KG I & KG II students read the Bear Snores On (America) by Karma Wilson and Jane Chapman. Her books have received numerous state and national awards and translated into many languages, and made it to the New York Times Bestsellers list many times. In the book a whole host of different animals and birds find their way out of the cold and into Bear’s cave to warm up. But even after the tea has been brewed and the corn has been popped, Bear just snores on!
KG I had a wonderful storytelling session with acting out the story in real time. The story goes through a range of emotions and students had a blast acting out each one. Teachers used puppets of the main characters to bring the story to life and you can tell by the smiles on the students faces that they truly enjoyed this storytelling session. KG II students made masks using common classroom items after they finished with their story telling session.
Class I – II students read the Rainbow Fish by Marcus Pfister (Switzerland) author and illustrator of children’s picture books. His Rainbow Fish series of children’s picture books, published since 1992, has been a worldwide success. All of class I completed their Storytelling session of the Rainbow Fish and created their very own Fish to display on the Bulletin Boards this week in SAI Angan. Students loved the story, it focused on the pursuit of happiness by a fish who ultimately comes to the conclusion that it is better to share the things you love the most with friends then hoard them and have no friends at all. The Rainbow Fish book is a clever take on the saying “money cant by happiness”.
Class II students completed their worksheets designed around the story of the “Rainbow Fish”. As the book spoke about sharing and how it feels to be left out the worksheet also touched on this simply but common challenge face by all while growing up. Students answered several questions including “Have you ever been left out? How did it feel? and Have you ever been bad to a friend? After filling in the answers students had to draw a picture of someone being a good friend and narrate what is happening in the picture below in a few short sentences. Often as teachers we do not get a good glimpse of our students on friendship and empathy towards others this activity gave us a true picture.
The Runny Babbit by Shel Silverstien (Amersica) Cartoonist, Musician and Children’s Book Writer. Academy, Golden Globe award nominations and 2 time Grammy Award Winner.

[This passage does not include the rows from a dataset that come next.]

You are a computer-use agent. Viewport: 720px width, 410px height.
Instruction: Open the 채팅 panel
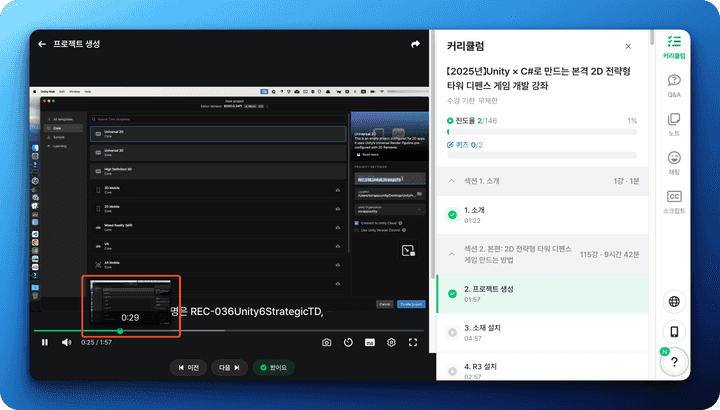click(x=674, y=163)
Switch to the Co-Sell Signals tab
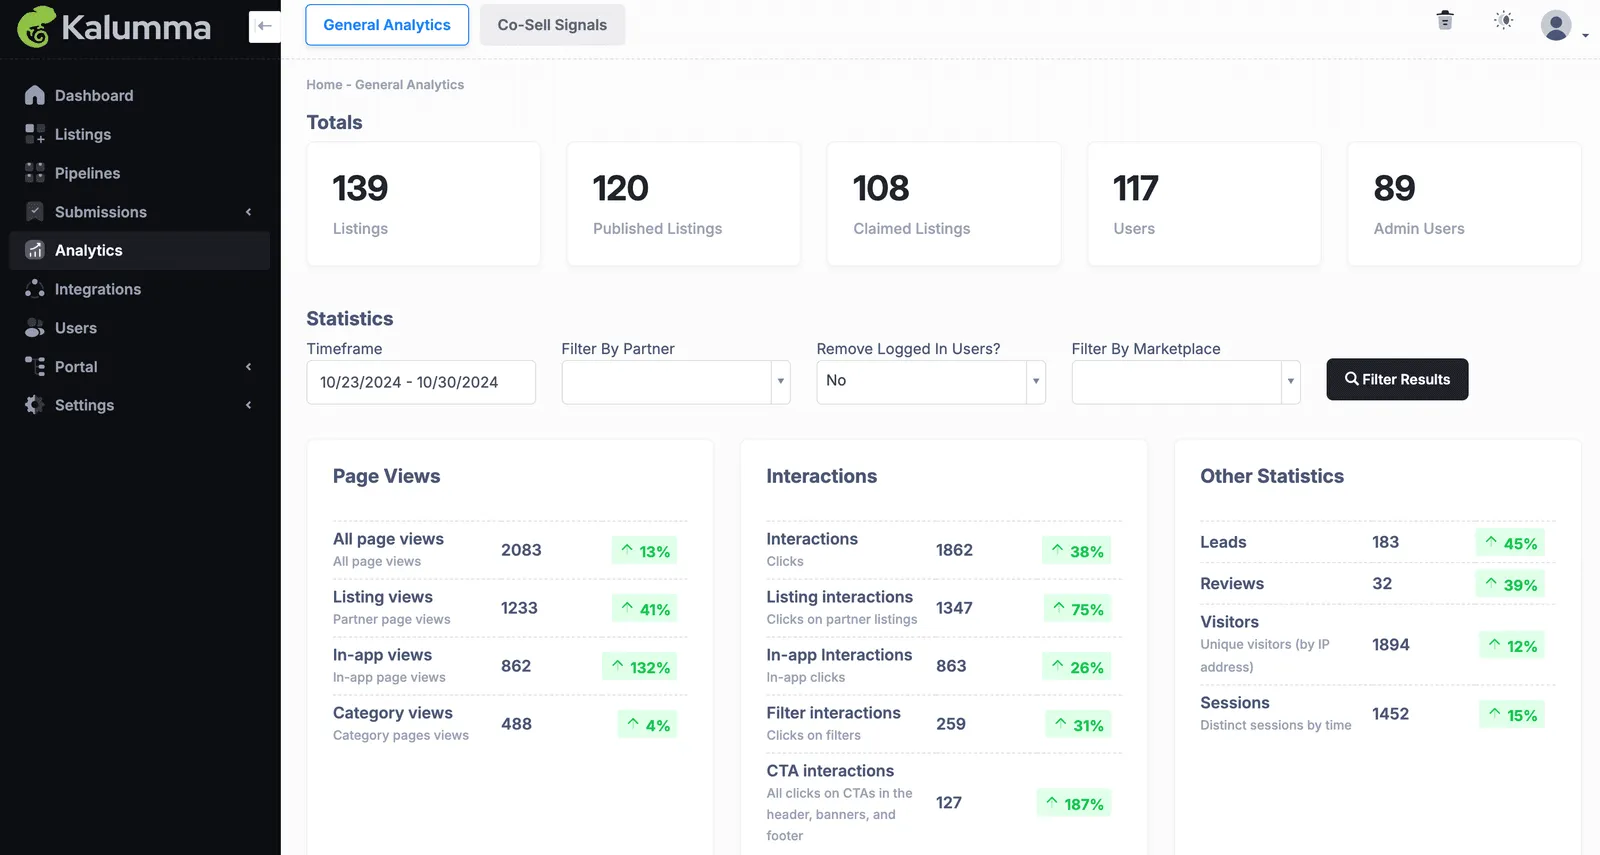 point(552,25)
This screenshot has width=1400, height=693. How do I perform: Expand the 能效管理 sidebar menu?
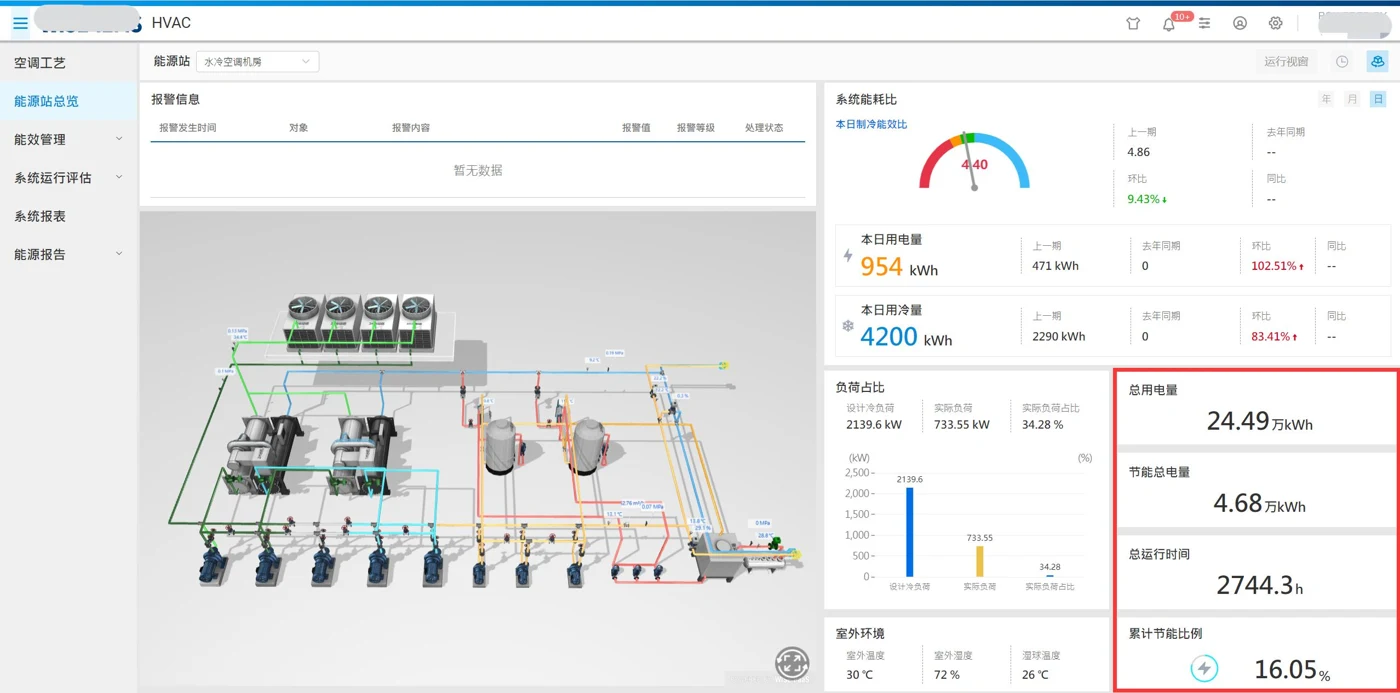coord(68,139)
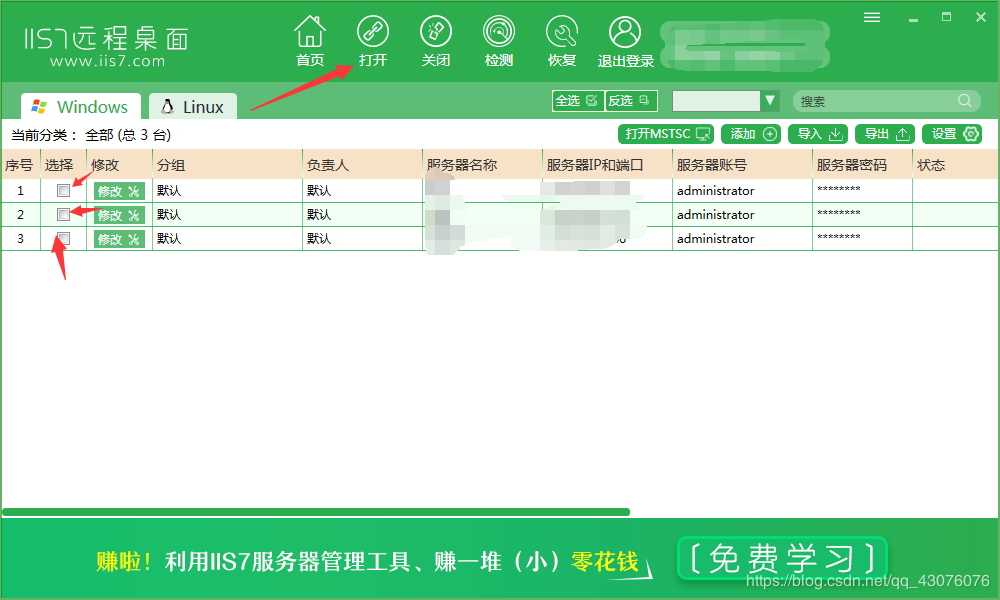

Class III completed the funny and innovative book by Shel Silverstien called “Runny Babbit” which is based on the concept of Spoonerisms which are a mistake made when speaking in which the first sounds of two words are exchanged with each other to produce a not intended and usually funny meaning. for instance instead of saying “a troop of boy scouts” one would say ” a scoop of boy trouts”. This play on words was the focal point of the activities done by the class III students. Students first had to read an entire poem in spoonerism format. Then they had to translate the poem into normal flowing sentences. After wards in groups they had to create their own spoonerism poems and writings. With lots of laughter and many smiles each team came up with wonderful creative works that they proudly showed to their teachers. Identifying Spoonerisms in speech patterns is considered a good tool to control stuttering and other speech impediments. Practicing switching words accurately and maintaining concentration helps a child with speech problems, to re-train their speech system. Students found this activity to be humorous while teachers enjoyed watching students break down words in order to decipher the writings and the use that knowledge to create their own spoonerism poetry and stories.